Wednesday, April 21, 2010

Race transfers

Ottawa Race Weekend has a policy of no race entry transfers. Meaning if you register early, you run the risk (har har) of having to eat your entry if you can't run.

Yesterday, Race Weekend announced that they would allow race entry transfers for a two-week period! Hooray! I don't think this was highly advertised, so I figured I should post it here.

I'll get most of my money back. It's too bad I already downgraded from the half marathon to the 10K. Both distances are sold out, but the half entries are in much higher demand. Still, it feels good to know that I'll be able to recoup some of the money.

Tuesday, April 20, 2010

Torture

Nope, not a post about physio today. It's going well, though. The new focus on flexibility, involving ART, back manipulations, and tractioning of my hips and back, seems to be working. We're seeing drastic improvements in my flexibility during sessions... now we just need to get it to stick from session to session.

The torture I speak of is the torture of walking home from work on a 20C degree day. On those days, I'm passed by runner after runner. I start to feel a mix of emotions:
- Self-pity: "Wah, why can't I run???? It's a perfect day for a run. I want a back transplant!"
- Jealousy: "Not fair. I want to run. I'm in better shape than her!"
- Anger: "Stupid *^%$%* back"
- Envy: "Oh, she's obviously prepping for the marathon."
- Upbeat: "She's struggling, maybe I should say something to encourage her! Wait, she won't know I'm a runner."

I know this is a bump in the road, but going through the gamut of emotions like that really doesn't motivate me to walk home from work. If only I could just close my eyes and walk that way...

Monday, April 12, 2010

Racing like a test subject

I have to admit that I don't feel much like a runner these days.

Last week I had medical appointments every day. I saw the second physiotherapist, who believes that my treatment plan needs to focus more on flexibility issues than on building core strength. He felt that a 10K was a reasonable goal for later in the year.

Part of me agrees with his idea to focus on flexibility, but a big part of me doesn't. I agree with it because I am clearly inflexible. I've never been able to touch my toes. Ever! Most people are amazed by how inflexible I am. But it's never been a problem until now. Which is why I don't necessarily agree. I spent 8 years dancing several times a week. It was a high impact sport that had a similar force exerted on my body as running (if not more). In the last few years, I danced for a minimum of an hour 3x a week, if not more. The worst injury I had was shin splints. I was the same weight I am now, so that's not a factor. I would say I am in the same physical shape now as I was then.
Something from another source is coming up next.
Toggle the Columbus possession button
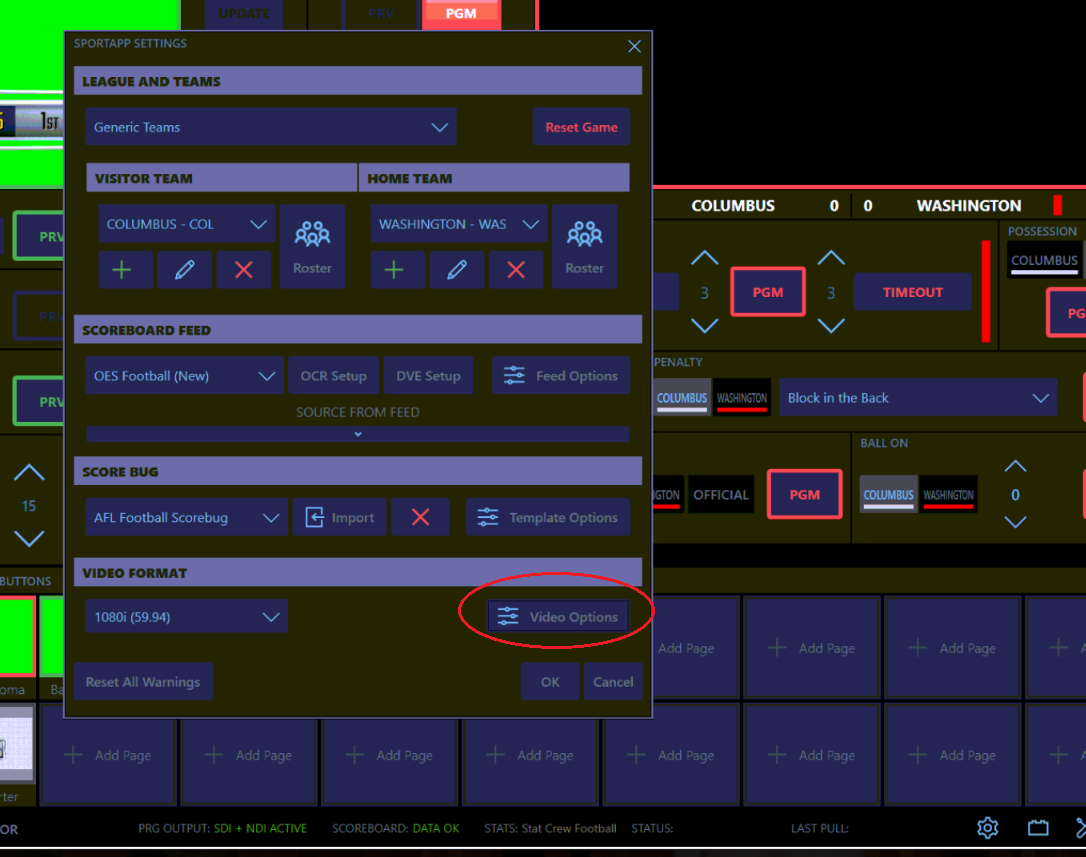This screenshot has height=857, width=1086. click(x=1044, y=260)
I think ultimately it's something wrong with my back. I saw the doctor on Friday and had x-rays done. I will likely need an MRI. My primary PT believes there's scar tissue in my back from my previous back injuries in 1999 and 2008, and that this scar tissue is putting pressure on my nerves.

I've considered just giving up running altogether. But I love running. I really do. I've invested 2 months of time and money into PT... I'm not ready to give up this fight just yet.

Thursday, April 8, 2010

News to come

This week has been the insane week. Tons of work to get done and just not enough hours in the day to do it. Long weekends usually create all kinds of headaches at work, as the nature of my field is that the craziness of 5 days gets compressed into 4 days instead!

My personal life schedule has been crammed full of appointments. Tuesday: sports massage. Wednesday: Physio. Thursday: Physio. Friday: follow-up with doctor, physio.

Why so much physio, you ask?

Well, my awesome PT decided it was time to send me for a second opinion. So today I get to go see him. His resume is outstanding and I was impressed by just looking at his website. Hopefully he'll have some ideas. I'm not looking forward to going through a full assessment and history again... but if it'll help, I'll do it.

Tomorrow I go back to the doctor to see what he thinks. I will likely get x-rays of my back and possibly a referral for an MRI as well. I wanted to get the ball rolling on them as the wait times for MRIs can be long, and I didn't want to spend another 2 months in physio only to be sent back for an MRI. That would mean 2 months wasted that I could've spent on a waiting list.